LOGAN SQUARE — “If you don’t like the blues, then you just haven’t lived long enough,” said Jacob Schulz, otherwise known as Brother Jacob, the effervescent Logan Square blues artist who has been championing blues culture for most of his life.
Schulz, 30, has a knowledge of the genre fans decades older would envy. He also has a radio show, Blues and News with Brother Jacob, that airs twice a week on Buddy Guy Radio and WGFM-FM.
Growing up, Schulz was exposed to a steady diet of classic blues. His godmother, who was from Virginia and a diehard blues lover, would play him hits from Howling Wolf, Muddy Waters and Koko Taylor. At night, she’d listen to the legendary blues DJ Pervis Spann’s blues show on WVON.
“I would wake up at 2 a.m. and hear B.B. King’s ‘The Thrill Is Gone’ or Bobby Blue Bland’s ‘I’ll Take Care of You.’ Blues is like my parent,” Schulz said.
As he got older, “I started to realize what the blues was in terms of history,” he said. “It’s more than music. It’s culture and a way of life and I don’t mean a depressing life. It represents progression and growth. For African Americans, who went through slavery and Jim Crow, it symbolizes perseverance.”
Schulz never wavered in his commitment to the blues. He asked his godmother to let him stay up at midnight to listen to Spann’s show, and he called in regularly. When he was 10, he met Spann in person and the DJ took photos with him.
In 2004, Schulz attended a panel discussion that coincided with the Chicago Blues Museum exhibit at the Museum of Science and Industry. Spann discussed the blues industry with legendary blues harpist Billy Branch and moderator Dr. Caleb Dube, a DePaul University sociology professor.
When Dube asked the often-considered question, “How will we keep the blues alive?,” Spann pointed to the adolescent Schulz and told him to stand up.
“That young man is going to keep the blues alive,” Spann said.
Schulz was soon guest-lecturing Dube’s DePaul classes about blues history and attending blues shows with his mom. By the time he was in high school, he was sitting in with local artists like Billy Branch, Toronzo Cannon and Katherine Davis. He started doing services for the artists, building websites and establishing their social media.
“I developed a rapport with a lot of artists on the scene and learned a lot about the industry,” Schulz said.
When he hit 18, Schulz “eased on down to Lee’s Unleaded,” he said. The legendary South Side blues club at 7401 S. South Chicago Ave. was run by Sarge and Yvonne Davis. Schulz performed a medley of suggestive hits like “Sue” and “Built For Comfort” to enthusiastic crowds.
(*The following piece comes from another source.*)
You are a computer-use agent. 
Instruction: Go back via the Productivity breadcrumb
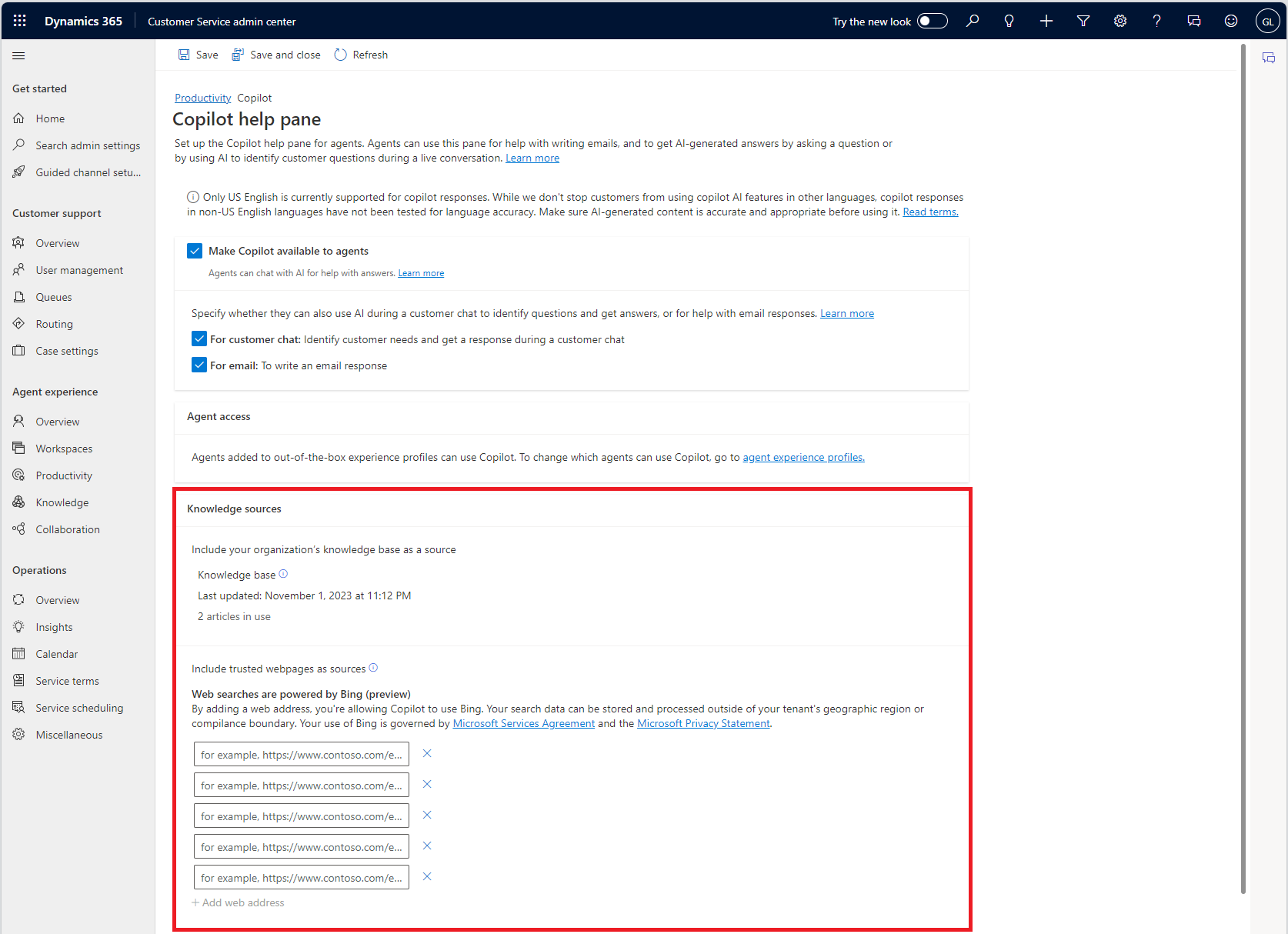point(202,98)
At 21, after almost a decade of patronizing blues clubs, Schulz could finally get in on his own. He played gigs as Brother Jacob and the Blues Crew around the city and suburbs and released his debut CD, “Blues From Below,” in 2013.
After graduating from UIC, he continued on to grad school, where he started his radio show, Brother Jacob Blues & News in 2016 on UIC Radio.
In 2021, he switched the show over to Buddy Guy Radio, broadcasting from 11 p.m.-1 a.m. Thursdays and 6-9 p.m. Sundays. He plays a collection of blues standards and new releases and announces industry news.
Schulz said a new music project is in the works. Meanwhile, he sits on the programming committee for the Chicago Blues Fest and is planning a blues journalism series for his show in August.
And of course, he can be heard from 6-9 p.m. Sundays on Buddy Guy Radio and WGFM Radio, and 11 p.m.-1 a.m. Thursdays on Buddy Guy Radio and WBGX 1570 AM/95.9 FM in Chicago, as well as on his website, brotherjacob.com.
As a blues ambassador for his generation, Schulz guides his peers through the history.
“We have so much blues history in pop music,” Schulz said. “All you have to do is explore and open your horizons, You’ll discover that blues is always at the root.”